On the National Theatre’s programme I like the look of Lucy Kirkwood’s The Welkin, starring Maxine Peake and Ria Zmitrowicz (opening this month). In April, Thea Sharrock directs  Jack Absolute Flies Again, a new play by Richard Bean and Oliver Chris based on Richard Brinsley Sheridan’s The Rivals. And in August Josh O’Connor and Jessie Buckley are the star-crossed lovers in Romeo and Juliet.

Talking of unmissable Shakespeare, Cush Jumbo takes on Hamlet at the Young Vic in July.

Further afield, my theatrical sweet tooth is tempted by Quality Street, Northern Broadsides’ revival of JM Barrie’s farce by  which opens in February in Halifax’s Viaduct Theatre and then tours. Barrie’s play was so popular at the time that it gave the chocolates their name.

And there I was trying to give up chocolate this month…

If you missed Laura Wade’s The Watsons at the Menier Chocolate Factory in 2019, be sure to catch it at the Harold Pinter Theatre where it opens in May. This genius trip into the Jane Austen universe owes a lot to Pirandello, as does the title of this play at the Southwark Playhouse in April: Five Characters in Search of a Good Night’s Sleep.

Finally, to the Royal Court for a play (in June) which has quite possibly best title of the year: Purple Snowflakes and Titty Wanks.

Happy New Year!

 

 

Pinter at the Pinter: Landscape / A Kind of Alaska – Harold Pinter Theatre

When he launched his Pinter at the Pinter season, director Jamie Lloyd said he hoped theatregoers would experience something akin collecting vinyl: as they flicked through the playwright’s back catalogue they might stumble across some forgotten gems among the classics.

It’s a good analogy. I like to think of the 11 one-act plays that make up the third section of this Pinter season as tracks on a particularly eclectic LP.

Side One opens with a substantial piece, Landscape, in which Tamsin Greig and Keith Allen play a married couple who seem to be speaking to each other but remain forever disconnected.

I’m used to seeing Greig on stage in more comedic roles, but here she’s pushing the button marked heartbreak. Seated, her voice amplified by a microphone, she describes being on a beach and drawing two figures – “close but not touching” – in the sand. It’s a haunting metaphor for this couple lost in their own narratives.

If that sounds heavy going, there are laughs to be had in some of the shorter works that follow.

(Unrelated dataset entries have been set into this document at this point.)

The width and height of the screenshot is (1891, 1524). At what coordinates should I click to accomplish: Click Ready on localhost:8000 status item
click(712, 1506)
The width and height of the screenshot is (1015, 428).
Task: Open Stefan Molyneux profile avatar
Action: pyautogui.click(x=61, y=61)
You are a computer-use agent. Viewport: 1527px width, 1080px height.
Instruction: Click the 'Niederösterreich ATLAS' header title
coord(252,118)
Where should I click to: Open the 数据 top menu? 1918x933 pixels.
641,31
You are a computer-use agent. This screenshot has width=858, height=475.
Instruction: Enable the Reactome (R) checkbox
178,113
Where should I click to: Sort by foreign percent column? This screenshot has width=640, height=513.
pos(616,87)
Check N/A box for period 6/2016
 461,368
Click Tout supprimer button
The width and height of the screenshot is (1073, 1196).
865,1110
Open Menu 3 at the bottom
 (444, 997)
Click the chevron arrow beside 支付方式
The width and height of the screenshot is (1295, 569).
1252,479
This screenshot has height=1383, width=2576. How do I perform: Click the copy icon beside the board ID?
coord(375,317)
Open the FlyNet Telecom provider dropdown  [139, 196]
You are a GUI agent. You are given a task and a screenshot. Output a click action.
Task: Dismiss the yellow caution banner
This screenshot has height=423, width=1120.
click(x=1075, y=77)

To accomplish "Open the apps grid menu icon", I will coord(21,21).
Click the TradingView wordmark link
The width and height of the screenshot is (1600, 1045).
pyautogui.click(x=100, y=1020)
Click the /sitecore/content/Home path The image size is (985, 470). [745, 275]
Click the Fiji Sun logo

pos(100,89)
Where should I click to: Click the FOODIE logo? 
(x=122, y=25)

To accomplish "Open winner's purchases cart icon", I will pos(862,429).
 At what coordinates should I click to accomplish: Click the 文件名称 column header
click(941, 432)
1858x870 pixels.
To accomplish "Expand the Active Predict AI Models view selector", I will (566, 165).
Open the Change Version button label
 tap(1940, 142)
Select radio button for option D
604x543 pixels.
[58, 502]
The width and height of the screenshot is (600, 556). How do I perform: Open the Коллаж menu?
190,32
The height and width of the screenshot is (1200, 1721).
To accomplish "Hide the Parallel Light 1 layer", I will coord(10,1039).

I particularly liked God’s District, in which Meera Syal plays a preacher “saving souls” in Putney, while Lee Evans closes the first half with Monologue, an involving piece in which he talks to a jacket hanging on a chair.

There are more delights on Side Two: Evans shines in the hilarious factory-set sketch Trouble in the Works. He even seems to corpse at one point amid the verbal gymnastics.

Tamsin Greig and Keith Allen are back for the closer, A Kind of Alaska. Greig plays Deborah, a woman who has emerged from a coma after 29 years but still thinks she’s 16, while Allen is the doctor who has to break the news that the world she knew has changed utterly. Pinter twists the emotion control up a notch with the arrival of Deborah’s now grown-up sister (Syal).

Not always an easy listen, this is an album worth repeated plays.